Against the background of loss, not only digitization but also long-term archiving is of particular importance. While the aim of preservation digitization is to create a digital image of the analogue source that comes as close as possible to the original, the task of long-term archiving is to preserve the digital objects for all future generations and to assess and reduce the risk of digital loss as far as possible.

Concept of long-term archiving at the Österreichische Mediathek

Eternal migration

How can a digital object be preserved for all time? The goal of preserving digital objects for all eternity seems unimaginable. This can only succeed if the essence of the file is preserved, while the form ("format") and information carrier are constantly updated and adapted. The concept of "eternal migration" describes precisely this strategy. This essentially involves two points: Carrier migration and format migration. In carrier migration, the data is transferred to another storage medium true to the bit stream. Checksums can be used to verify whether the copy on the new storage medium is mathematically identical to its source. Such migrations of the storage medium are time-consuming and expensive, and yet form the basis of all long-term archiving. 

In addition to a carrier migration that takes place every few years, it is also important to ensure that the files can be used permanently in the form in which they are available - "played" in the AV archive. This requires a forward-looking view of the digital collection and early recognition of potential risks with regard to format obsolescence.

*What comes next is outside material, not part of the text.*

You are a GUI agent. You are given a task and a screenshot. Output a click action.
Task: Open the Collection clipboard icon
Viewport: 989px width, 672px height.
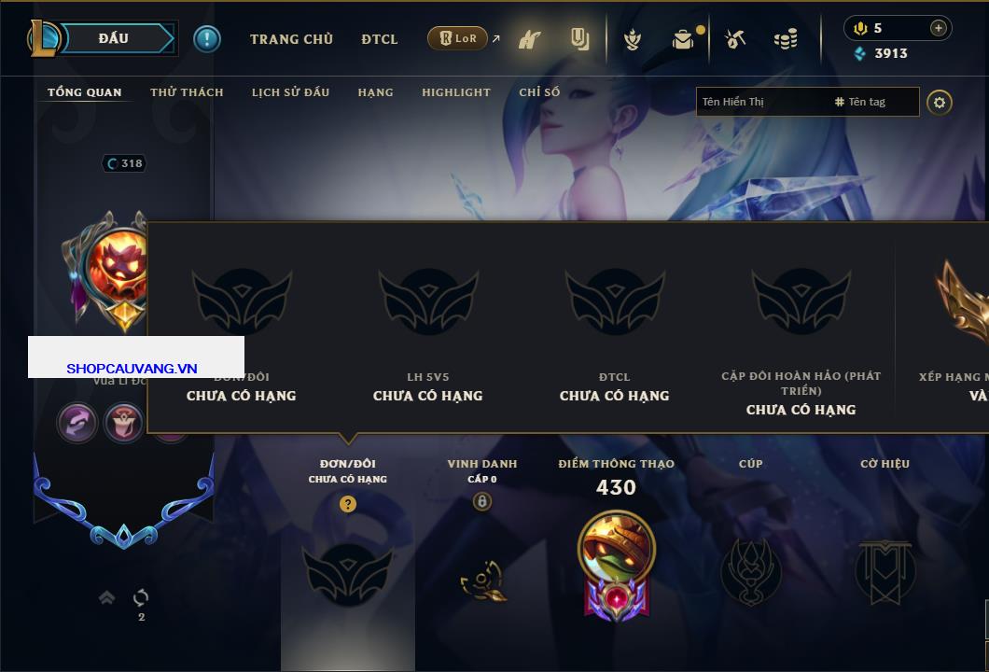click(579, 39)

Four pillars of long-time archiving

The long-term archiving strategy of the Österreichische Mediathek is based on four pillars of the LTA:

1. Storage

The basis of any long-term archiving is the storage infrastructure. The Österreichische Mediathek stores four identical, verified copies of each digital object on three different storage media: hard disk storage, a magnetic tape storage (LTO tape library) and external offline LTO magnetic tapes. This strategy follows the "3-2-1 backup rule", which advocates storing data in triplicate on different storage technologies and in different locations (disaster prevention). 

Spatial distribution protects the databases from damage that could occur to infrastructure and buildings (fire, water ingress, etc.). In addition to the locations of the data pools at different sites in Vienna, a data set is stored in the central backup system of the federal government (ZAS) in St. Johann im Pongau.

A key aspect of the Österreichische Mediathek's long-term archiving strategy is to store the complete data set offline several times in the form of LTO tapes. This is an efficient way - not only from an ecological point of view - to protect the data stock from external influences (e.g. malware).

 

Eternal storage?

As described above, the Österreichische Mediathek relies on regular carrier migration for its long-term archiving. This means that every few years the entire data stock of the Österreichische Mediathek is copied to a different storage medium - de facto an up-to-date storage system with new hardware. Carrier media that promise a long physical shelf life (e.g. optical data carriers made of robust materials such as gold, analog (micro) film as a carrier of digital data, data carriers based on ceramics, ...) are presented time and again. Storage on such carriers is not part of the archiving concept of the Österreichische Mediathek. On the one hand, this is because the storage of large amounts of digital data, as is the case with audiovisual media, would be very time-consuming to transfer to such storage media. On the other hand, with such storage media it is necessary to consider that, in addition to the durability of the media, the availability of hardware to read the information on the media must also be taken into account. In this respect, the question of format obsolescence also arises here - especially with storage media that are not widely used.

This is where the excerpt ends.